**Problem requirements**
Take the records below and set them down exactly, so that every line matches the original.

________________________________________

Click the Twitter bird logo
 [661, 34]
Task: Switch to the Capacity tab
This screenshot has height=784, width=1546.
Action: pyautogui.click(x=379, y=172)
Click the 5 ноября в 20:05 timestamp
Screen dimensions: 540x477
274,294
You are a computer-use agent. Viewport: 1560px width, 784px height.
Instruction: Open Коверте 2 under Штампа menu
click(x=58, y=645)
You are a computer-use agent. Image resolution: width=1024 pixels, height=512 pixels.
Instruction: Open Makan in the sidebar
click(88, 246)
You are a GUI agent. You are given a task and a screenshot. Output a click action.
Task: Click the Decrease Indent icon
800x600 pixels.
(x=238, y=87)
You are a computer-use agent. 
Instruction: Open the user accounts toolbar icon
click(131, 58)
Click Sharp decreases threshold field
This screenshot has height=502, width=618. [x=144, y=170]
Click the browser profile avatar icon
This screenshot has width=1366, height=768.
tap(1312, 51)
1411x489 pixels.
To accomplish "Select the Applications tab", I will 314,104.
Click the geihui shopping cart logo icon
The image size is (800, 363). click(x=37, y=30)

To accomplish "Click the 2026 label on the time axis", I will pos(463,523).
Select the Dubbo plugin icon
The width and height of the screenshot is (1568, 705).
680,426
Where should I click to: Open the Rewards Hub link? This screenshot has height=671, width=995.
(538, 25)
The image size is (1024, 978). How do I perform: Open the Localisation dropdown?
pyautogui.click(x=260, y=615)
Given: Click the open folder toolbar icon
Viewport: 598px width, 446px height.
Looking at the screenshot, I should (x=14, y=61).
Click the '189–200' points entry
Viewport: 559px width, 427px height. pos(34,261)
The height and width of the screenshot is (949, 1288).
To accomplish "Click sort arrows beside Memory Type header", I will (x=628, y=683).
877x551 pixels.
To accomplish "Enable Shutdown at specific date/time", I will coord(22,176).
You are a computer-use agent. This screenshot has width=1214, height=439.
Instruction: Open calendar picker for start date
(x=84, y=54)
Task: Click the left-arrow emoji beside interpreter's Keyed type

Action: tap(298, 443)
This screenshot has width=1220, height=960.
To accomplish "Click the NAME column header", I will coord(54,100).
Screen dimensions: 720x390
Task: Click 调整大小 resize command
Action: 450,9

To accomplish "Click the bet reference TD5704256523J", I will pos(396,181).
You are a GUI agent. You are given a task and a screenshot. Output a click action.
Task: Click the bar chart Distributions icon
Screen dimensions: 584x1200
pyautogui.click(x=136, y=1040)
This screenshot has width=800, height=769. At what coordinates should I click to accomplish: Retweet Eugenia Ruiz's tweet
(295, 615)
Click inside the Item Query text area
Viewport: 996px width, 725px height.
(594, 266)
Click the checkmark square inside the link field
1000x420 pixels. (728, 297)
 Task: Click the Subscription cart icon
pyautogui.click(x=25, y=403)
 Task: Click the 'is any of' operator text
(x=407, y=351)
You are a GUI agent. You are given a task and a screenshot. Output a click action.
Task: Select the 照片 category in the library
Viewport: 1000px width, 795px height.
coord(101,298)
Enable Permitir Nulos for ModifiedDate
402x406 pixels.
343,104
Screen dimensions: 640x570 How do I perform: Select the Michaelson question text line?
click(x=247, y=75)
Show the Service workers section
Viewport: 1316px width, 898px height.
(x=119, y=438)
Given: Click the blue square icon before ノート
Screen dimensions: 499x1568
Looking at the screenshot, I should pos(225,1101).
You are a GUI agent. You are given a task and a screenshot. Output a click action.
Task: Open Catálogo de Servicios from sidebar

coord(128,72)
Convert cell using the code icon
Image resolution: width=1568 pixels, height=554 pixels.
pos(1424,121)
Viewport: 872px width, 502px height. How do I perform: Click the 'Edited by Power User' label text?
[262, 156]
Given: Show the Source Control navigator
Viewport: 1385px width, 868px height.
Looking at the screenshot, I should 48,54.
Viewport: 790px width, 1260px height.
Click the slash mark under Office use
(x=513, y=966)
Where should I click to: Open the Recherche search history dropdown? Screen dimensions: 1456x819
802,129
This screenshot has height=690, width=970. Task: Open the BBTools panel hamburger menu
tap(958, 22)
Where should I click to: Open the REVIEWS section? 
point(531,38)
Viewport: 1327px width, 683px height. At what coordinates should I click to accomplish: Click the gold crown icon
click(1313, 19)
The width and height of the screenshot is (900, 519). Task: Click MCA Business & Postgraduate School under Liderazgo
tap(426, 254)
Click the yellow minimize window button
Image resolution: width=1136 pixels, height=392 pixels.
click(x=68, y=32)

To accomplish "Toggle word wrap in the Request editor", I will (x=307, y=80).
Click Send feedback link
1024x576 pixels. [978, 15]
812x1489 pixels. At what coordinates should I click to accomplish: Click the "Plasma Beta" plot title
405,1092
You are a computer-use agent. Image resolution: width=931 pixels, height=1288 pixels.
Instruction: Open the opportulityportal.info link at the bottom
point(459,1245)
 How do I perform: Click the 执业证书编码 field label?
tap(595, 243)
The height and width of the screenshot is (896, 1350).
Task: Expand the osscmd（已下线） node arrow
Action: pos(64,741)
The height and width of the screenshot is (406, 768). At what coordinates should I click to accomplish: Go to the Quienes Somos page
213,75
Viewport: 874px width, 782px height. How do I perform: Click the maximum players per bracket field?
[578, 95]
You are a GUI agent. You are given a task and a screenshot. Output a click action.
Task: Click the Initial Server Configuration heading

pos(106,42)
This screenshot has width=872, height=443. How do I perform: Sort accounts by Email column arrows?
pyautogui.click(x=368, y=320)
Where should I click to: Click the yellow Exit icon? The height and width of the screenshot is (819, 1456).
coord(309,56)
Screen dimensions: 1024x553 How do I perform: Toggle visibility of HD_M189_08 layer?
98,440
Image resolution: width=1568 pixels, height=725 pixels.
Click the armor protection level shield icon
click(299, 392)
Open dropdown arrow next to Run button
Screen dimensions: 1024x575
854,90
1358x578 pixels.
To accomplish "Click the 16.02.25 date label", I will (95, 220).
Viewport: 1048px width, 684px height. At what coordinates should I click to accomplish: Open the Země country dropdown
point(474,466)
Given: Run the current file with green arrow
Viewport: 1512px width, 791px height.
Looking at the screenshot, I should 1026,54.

________________________________________

**Solution for this exercise**
Click the Twitter bird logo
 [661, 34]
Task: Switch to the Capacity tab
This screenshot has height=784, width=1546.
Action: pyautogui.click(x=379, y=172)
Click the 5 ноября в 20:05 timestamp
Screen dimensions: 540x477
274,294
You are a computer-use agent. Viewport: 1560px width, 784px height.
Instruction: Open Коверте 2 under Штампа menu
click(x=58, y=645)
You are a computer-use agent. Image resolution: width=1024 pixels, height=512 pixels.
Instruction: Open Makan in the sidebar
click(88, 246)
You are a GUI agent. You are given a task and a screenshot. Output a click action.
Task: Click the Decrease Indent icon
800x600 pixels.
(x=238, y=87)
You are a computer-use agent. 
Instruction: Open the user accounts toolbar icon
click(131, 58)
Click Sharp decreases threshold field
This screenshot has height=502, width=618. [x=144, y=170]
Click the browser profile avatar icon
This screenshot has width=1366, height=768.
tap(1312, 51)
1411x489 pixels.
To accomplish "Select the Applications tab", I will 314,104.
Click the geihui shopping cart logo icon
The image size is (800, 363). click(x=37, y=30)

To accomplish "Click the 2026 label on the time axis", I will pos(463,523).
Select the Dubbo plugin icon
The width and height of the screenshot is (1568, 705).
680,426
Where should I click to: Open the Rewards Hub link? This screenshot has height=671, width=995.
(538, 25)
The image size is (1024, 978). How do I perform: Open the Localisation dropdown?
pyautogui.click(x=260, y=615)
Given: Click the open folder toolbar icon
Viewport: 598px width, 446px height.
Looking at the screenshot, I should (x=14, y=61).
Click the '189–200' points entry
Viewport: 559px width, 427px height. pos(34,261)
The height and width of the screenshot is (949, 1288).
To accomplish "Click sort arrows beside Memory Type header", I will (x=628, y=683).
877x551 pixels.
To accomplish "Enable Shutdown at specific date/time", I will coord(22,176).
You are a computer-use agent. This screenshot has width=1214, height=439.
Instruction: Open calendar picker for start date
(x=84, y=54)
Task: Click the left-arrow emoji beside interpreter's Keyed type

Action: tap(298, 443)
This screenshot has width=1220, height=960.
To accomplish "Click the NAME column header", I will coord(54,100).
Screen dimensions: 720x390
Task: Click 调整大小 resize command
Action: 450,9

To accomplish "Click the bet reference TD5704256523J", I will pos(396,181).
You are a GUI agent. You are given a task and a screenshot. Output a click action.
Task: Click the bar chart Distributions icon
Screen dimensions: 584x1200
pyautogui.click(x=136, y=1040)
This screenshot has width=800, height=769. At what coordinates should I click to accomplish: Retweet Eugenia Ruiz's tweet
(295, 615)
Click inside the Item Query text area
Viewport: 996px width, 725px height.
(594, 266)
Click the checkmark square inside the link field
1000x420 pixels. (728, 297)
 Task: Click the Subscription cart icon
pyautogui.click(x=25, y=403)
 Task: Click the 'is any of' operator text
(x=407, y=351)
You are a GUI agent. You are given a task and a screenshot. Output a click action.
Task: Select the 照片 category in the library
Viewport: 1000px width, 795px height.
coord(101,298)
Enable Permitir Nulos for ModifiedDate
402x406 pixels.
343,104
Screen dimensions: 640x570 How do I perform: Select the Michaelson question text line?
click(x=247, y=75)
Show the Service workers section
Viewport: 1316px width, 898px height.
(x=119, y=438)
Given: Click the blue square icon before ノート
Screen dimensions: 499x1568
Looking at the screenshot, I should pos(225,1101).
You are a GUI agent. You are given a task and a screenshot. Output a click action.
Task: Open Catálogo de Servicios from sidebar

coord(128,72)
Convert cell using the code icon
Image resolution: width=1568 pixels, height=554 pixels.
pos(1424,121)
Viewport: 872px width, 502px height. How do I perform: Click the 'Edited by Power User' label text?
[262, 156]
Given: Show the Source Control navigator
Viewport: 1385px width, 868px height.
Looking at the screenshot, I should 48,54.
Viewport: 790px width, 1260px height.
Click the slash mark under Office use
(x=513, y=966)
Where should I click to: Open the Recherche search history dropdown? Screen dimensions: 1456x819
802,129
This screenshot has height=690, width=970. Task: Open the BBTools panel hamburger menu
tap(958, 22)
Where should I click to: Open the REVIEWS section? 
point(531,38)
Viewport: 1327px width, 683px height. At what coordinates should I click to accomplish: Click the gold crown icon
click(1313, 19)
The width and height of the screenshot is (900, 519). Task: Click MCA Business & Postgraduate School under Liderazgo
tap(426, 254)
Click the yellow minimize window button
Image resolution: width=1136 pixels, height=392 pixels.
click(x=68, y=32)

To accomplish "Toggle word wrap in the Request editor", I will (x=307, y=80).
Click Send feedback link
1024x576 pixels. [978, 15]
812x1489 pixels. At what coordinates should I click to accomplish: Click the "Plasma Beta" plot title
405,1092
You are a computer-use agent. Image resolution: width=931 pixels, height=1288 pixels.
Instruction: Open the opportulityportal.info link at the bottom
point(459,1245)
 How do I perform: Click the 执业证书编码 field label?
tap(595, 243)
The height and width of the screenshot is (896, 1350).
Task: Expand the osscmd（已下线） node arrow
Action: pos(64,741)
The height and width of the screenshot is (406, 768). At what coordinates should I click to accomplish: Go to the Quienes Somos page
213,75
Viewport: 874px width, 782px height. How do I perform: Click the maximum players per bracket field?
[578, 95]
You are a GUI agent. You are given a task and a screenshot. Output a click action.
Task: Click the Initial Server Configuration heading

pos(106,42)
This screenshot has width=872, height=443. How do I perform: Sort accounts by Email column arrows?
pyautogui.click(x=368, y=320)
Where should I click to: Click the yellow Exit icon? The height and width of the screenshot is (819, 1456).
coord(309,56)
Screen dimensions: 1024x553 How do I perform: Toggle visibility of HD_M189_08 layer?
98,440
Image resolution: width=1568 pixels, height=725 pixels.
Click the armor protection level shield icon
click(299, 392)
Open dropdown arrow next to Run button
Screen dimensions: 1024x575
854,90
1358x578 pixels.
To accomplish "Click the 16.02.25 date label", I will (95, 220).
Viewport: 1048px width, 684px height. At what coordinates should I click to accomplish: Open the Země country dropdown
point(474,466)
Given: Run the current file with green arrow
Viewport: 1512px width, 791px height.
Looking at the screenshot, I should 1026,54.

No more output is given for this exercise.